University of Utah Awarded $5M in Nuclear Forensics Research
Since September 2015, the University of Utah has been awarded three federal grants (almost $5M in funding) to improve nuclear forensics capabilities in the U.S. Two of those grants are led by CVEEN/UNEP Assistant Professor, Luther McDonald; while the third is led by Tolga Tasdizen of the Scientific and Computing Institute (SCI) with McDonald as a collaborator. In total, this funding is supporting 10 new Ph.D. students in areas relevant to nuclear forensics including: nuclear engineering, environmental engineering, and computer science.
Currently, if unknown nuclear material is caught during illicit trafficking or if a nuclear weapon were to be detonated, then it can take weeks or even months to do the full forensic analysis to determine the origin of the material, history of the material, and type of material. Obviously, this timeline is not reasonable. Whenever nuclear material is discovered, it is of prime importance to complete the forensic analysis ASAP!
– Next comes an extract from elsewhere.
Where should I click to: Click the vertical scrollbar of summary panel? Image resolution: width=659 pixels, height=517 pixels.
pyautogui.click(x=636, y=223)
Research in the McDonald lab is addressing this timeline and working to discover novel signatures that can be detected much faster. The first project awarded to McDonald by the Domestic Nuclear Detection Office – Academic Research Initiative (DNDO-ARI), investigates the morphological and microstructural properties of uranium ores and uranium oxides; while the second project awarded by the Defense Threat Reduction Agency (DTRA), expands upon this work to investigate the 18O/16O isotope ratio. Ultimately, the team hopes to quantify changes in the microstructure and 18O/16O isotope ratio based on preparation methods, storage location, and ageing in controlled temperature and humidity environments. Quantifying these features would yield a signature for the identification of provenance, process history, and a geographical timeline of uranium materials used in the production of nuclear weapons. This would revolutionize the current nuclear forensics protocols reducing the timeline from weeks/months to hours/days.
One of the biggest challenges of this research is the sheer size and complexity of the experimental data. Hence, this past Spring, McDonald teamed up with Tasdizen to establish a collaboration utilizing machine learning to aid in the data analysis. Their collaborative proposal, submitted to DNDO-ARI, was funded this past August.